«NOUS REVENONS AUX PERIODES NOIRES DE LA GESTION DE LA CARRIERE DES MAGISTRATS»
Le système judiciaire sénégalais est sur le point de faire plusieurs bonds en arrière. C’est l’appréhension du juriste me Assane Dioma Ndiaye, par ailleurs président de la Ligue sénégalaise des droits de l'homme.

Le système judiciaire sénégalais est sur le point de faire plusieurs bonds en arrière. C’est l’appréhension du juriste me Assane Dioma Ndiaye, par ailleurs président de la Ligue sénégalaise des droits de l'homme. Pour le droit-de-l'hommiste, une reconfiguration totale du Conseil supérieur de la magistrature et l’extirpation du président de la république et du ministre de la justice de ce même Conseil sont toujours d’actualité.
«On nous a toujours dit que l’Exécutif tenait à la préservation de ces principes. Mais aujourd’hui, avec l’affaire Ngor Diop, nous revenons aux périodes noires de la gestion de la carrière des magistrats dans ce pays. Le magistrat du siège est dans une sorte de vulnérabilité totale.
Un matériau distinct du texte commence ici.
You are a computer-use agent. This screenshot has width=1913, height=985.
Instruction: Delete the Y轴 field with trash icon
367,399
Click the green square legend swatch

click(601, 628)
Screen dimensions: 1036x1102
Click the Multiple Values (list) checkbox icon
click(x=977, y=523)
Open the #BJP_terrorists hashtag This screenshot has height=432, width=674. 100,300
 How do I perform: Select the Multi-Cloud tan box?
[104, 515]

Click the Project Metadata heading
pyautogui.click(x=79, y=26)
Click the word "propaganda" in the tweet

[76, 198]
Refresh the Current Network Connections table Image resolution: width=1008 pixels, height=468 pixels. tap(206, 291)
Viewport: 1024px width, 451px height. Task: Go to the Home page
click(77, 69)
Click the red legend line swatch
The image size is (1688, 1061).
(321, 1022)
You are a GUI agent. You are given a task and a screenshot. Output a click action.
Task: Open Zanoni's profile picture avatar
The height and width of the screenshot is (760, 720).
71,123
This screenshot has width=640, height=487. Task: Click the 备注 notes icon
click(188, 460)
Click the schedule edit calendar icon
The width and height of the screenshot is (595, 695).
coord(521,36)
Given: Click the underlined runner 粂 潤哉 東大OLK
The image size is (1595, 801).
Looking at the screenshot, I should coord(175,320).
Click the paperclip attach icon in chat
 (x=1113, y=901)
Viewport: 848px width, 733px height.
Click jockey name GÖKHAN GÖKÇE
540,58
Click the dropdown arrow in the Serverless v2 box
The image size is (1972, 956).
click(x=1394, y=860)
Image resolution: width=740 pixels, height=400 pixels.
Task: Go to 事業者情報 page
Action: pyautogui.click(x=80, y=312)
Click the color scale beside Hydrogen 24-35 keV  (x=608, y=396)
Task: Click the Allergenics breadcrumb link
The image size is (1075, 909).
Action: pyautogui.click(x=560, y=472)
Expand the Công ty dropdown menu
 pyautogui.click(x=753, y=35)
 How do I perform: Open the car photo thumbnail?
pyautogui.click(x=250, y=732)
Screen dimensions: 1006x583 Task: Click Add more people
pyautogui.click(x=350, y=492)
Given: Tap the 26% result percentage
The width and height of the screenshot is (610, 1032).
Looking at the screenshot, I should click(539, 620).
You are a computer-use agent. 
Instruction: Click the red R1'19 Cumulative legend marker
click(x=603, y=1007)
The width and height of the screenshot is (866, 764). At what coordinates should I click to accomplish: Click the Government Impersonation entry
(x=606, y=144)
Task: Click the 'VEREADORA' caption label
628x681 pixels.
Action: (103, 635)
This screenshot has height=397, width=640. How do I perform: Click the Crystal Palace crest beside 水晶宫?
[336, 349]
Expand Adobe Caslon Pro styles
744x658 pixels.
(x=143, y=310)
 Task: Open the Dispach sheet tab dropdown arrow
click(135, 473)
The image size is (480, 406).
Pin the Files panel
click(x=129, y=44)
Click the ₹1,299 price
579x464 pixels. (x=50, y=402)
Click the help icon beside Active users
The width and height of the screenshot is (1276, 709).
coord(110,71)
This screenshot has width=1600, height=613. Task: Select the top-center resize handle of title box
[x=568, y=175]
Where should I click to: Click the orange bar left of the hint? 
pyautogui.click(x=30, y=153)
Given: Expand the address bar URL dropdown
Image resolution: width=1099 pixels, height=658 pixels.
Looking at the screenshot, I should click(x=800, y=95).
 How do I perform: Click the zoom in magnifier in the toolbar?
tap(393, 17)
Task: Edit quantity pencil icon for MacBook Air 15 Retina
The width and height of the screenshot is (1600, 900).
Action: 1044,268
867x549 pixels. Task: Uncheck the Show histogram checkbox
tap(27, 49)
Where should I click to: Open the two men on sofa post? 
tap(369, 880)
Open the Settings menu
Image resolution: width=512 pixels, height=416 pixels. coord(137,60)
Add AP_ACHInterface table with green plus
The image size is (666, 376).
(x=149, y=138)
C’est-à-dire, selon la volonté de l'Exécutif, il peut être affecté, sanctionné négativement et affecté à tout moment parce qu'on aura pensé que c’est un magistrat récalcitrant», a réagi Me Assane Dioma Ndiaye dans l’affaire Ngor Diop, du nom de ce magistrat dont l'affectation a fini d'installer une très vive polémique dans le milieu judiciaire. «C'est vrai que cette affaire sonne le glas d'un long processus tendant à rendre plus ou moins effective l'indépendance des juges.
À partir du moment où la revendication maximale de l’Union des magistrats du Sénégal et des organisations de défense des droits de l'Homme ne pouvait pas être satisfaite, c’est-à-dire une reconfiguration totale du Conseil supérieur de la magistrature et l’extirpation du président de la République et du ministre de la justice de ce Conseil supérieur, notre stratégie était d'obtenir des acquis par escalier. C'était de faire en sorte qu'on donne corps à un certain nombre de garanties statutaires du magistrat du siège relativement au principe de l'inamovibilité, et surtout au fait qu'on ne recoure plus de façon systématique aux consultations à domicile», a renchéri le Président de la Ligue sénégalaise des droits de l'Homme (Lsdh). Il poursuit : «Donc, au moins nous pensions avoir des acquis sur ces deux points. Parce que la consultation à domicile ne permet pas de savoir ce que les consultés ont pu dire alors qu'il faut un vote pour prendre une décision.
Et les représentants élus des magistrats ne peuvent savoir les résultats des personnes consultées. Le principe de l'inamovibilité voudrait qu'aucun juge du siège, sous quelque réserve, ne puisse être affecté sans son consentement. C’est pourquoi nous pensons que cette affaire Ngor Diop est très grave et nous exhortons l’Union des magistrats du Sénégal à l’assister pour attaquer cette décision devant la Chambre administrative de la Cour suprême. Parce qu'il y va de la crédibilité de la justice ou au moins de ce qu'on peut avoir comme garantie statutaire relativement à la carrière des magistrats du siège.» Abordant le conflit opposant l'Etat au Syndicat des travailleurs de la justice (Sytjust), Me Assane Dioma Ndiaye pense que la négociation est impérative pour un heureux dénouement. «Il faut retenir que pour la grève du Sytjust, nous avions dès le départ dit au gouvernement qu’il n’y a en matière de résolution de conflit que deux méthodes de procéder : la médiation et la négociation. Mais pour que ces deux mécanismes puissent être mis en jeu, il faut au moins que le gouvernement fasse preuve de disponibilité. Mais à partir du moment où le gouvernement dit : je ne négocie pas, je ne parle pas avec ce syndicat, on comprend pourquoi nous en sommes arrivés à ce paroxysme. Et les pseudos solutions qui sont envisagées risquent de désarticuler à jamais le fonctionnement du système judiciaire. C’est-à-dire qu’on va disloquer le système judiciaire en intégrant un personnel militaire dans la composition des tribunaux de droit commun et qui n'ont pas compétence pour accomplir les actes dévolus à un greffier de profession», dit-il.
Et d'ajouter : «Et si nous persistons dans cette voie, ce sera la catastrophe et la désagrégation irréversible de la chaîne judiciaire. Le greffe, c'est le socle pyramidal de la chaîne judiciaire. C'est pourquoi de nouveau, nous lançons un appel pour l'ouverture de nouvelles négociations afin qu’une solution acceptable soit trouvée, que certains acquis puissent être matérialisés de la part du gouvernement, et que le Sytjust fasse des concessions pour que nous allions vers une situation normale.»